>>

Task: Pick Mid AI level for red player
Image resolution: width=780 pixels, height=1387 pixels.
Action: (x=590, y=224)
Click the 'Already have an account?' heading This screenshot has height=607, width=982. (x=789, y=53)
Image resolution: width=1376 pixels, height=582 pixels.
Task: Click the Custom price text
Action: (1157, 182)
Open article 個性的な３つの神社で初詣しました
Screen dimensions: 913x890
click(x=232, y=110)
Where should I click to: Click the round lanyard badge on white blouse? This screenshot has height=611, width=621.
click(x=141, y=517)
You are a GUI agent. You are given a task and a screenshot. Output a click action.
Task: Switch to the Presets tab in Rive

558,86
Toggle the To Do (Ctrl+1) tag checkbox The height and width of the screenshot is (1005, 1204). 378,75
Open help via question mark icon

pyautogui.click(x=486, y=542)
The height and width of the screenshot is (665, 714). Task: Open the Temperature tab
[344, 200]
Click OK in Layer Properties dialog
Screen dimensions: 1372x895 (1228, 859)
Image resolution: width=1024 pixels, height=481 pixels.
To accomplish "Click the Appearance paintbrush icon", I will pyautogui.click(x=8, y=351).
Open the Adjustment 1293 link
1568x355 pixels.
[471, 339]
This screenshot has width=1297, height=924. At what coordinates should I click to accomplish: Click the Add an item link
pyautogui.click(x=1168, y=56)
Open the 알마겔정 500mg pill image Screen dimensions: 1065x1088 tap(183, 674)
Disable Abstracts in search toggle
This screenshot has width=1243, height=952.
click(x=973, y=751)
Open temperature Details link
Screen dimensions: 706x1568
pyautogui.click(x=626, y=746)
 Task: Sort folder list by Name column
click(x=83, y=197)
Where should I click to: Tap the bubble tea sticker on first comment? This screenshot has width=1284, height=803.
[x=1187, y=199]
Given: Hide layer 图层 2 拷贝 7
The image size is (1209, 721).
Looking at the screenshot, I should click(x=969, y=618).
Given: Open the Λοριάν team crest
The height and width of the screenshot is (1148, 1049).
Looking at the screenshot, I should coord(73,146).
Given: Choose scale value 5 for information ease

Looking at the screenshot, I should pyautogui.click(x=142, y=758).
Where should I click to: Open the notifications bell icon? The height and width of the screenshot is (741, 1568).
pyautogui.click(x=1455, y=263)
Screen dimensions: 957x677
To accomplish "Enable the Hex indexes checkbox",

<<

Print nothing but the lines from the one that contains "The height and width of the screenshot is (1148, 1049)." to the final line of the data, both included, exactly as they read.

The height and width of the screenshot is (1148, 1049).
Looking at the screenshot, I should coord(73,146).
Given: Choose scale value 5 for information ease

Looking at the screenshot, I should pyautogui.click(x=142, y=758).
Where should I click to: Open the notifications bell icon? The height and width of the screenshot is (741, 1568).
pyautogui.click(x=1455, y=263)
Screen dimensions: 957x677
To accomplish "Enable the Hex indexes checkbox",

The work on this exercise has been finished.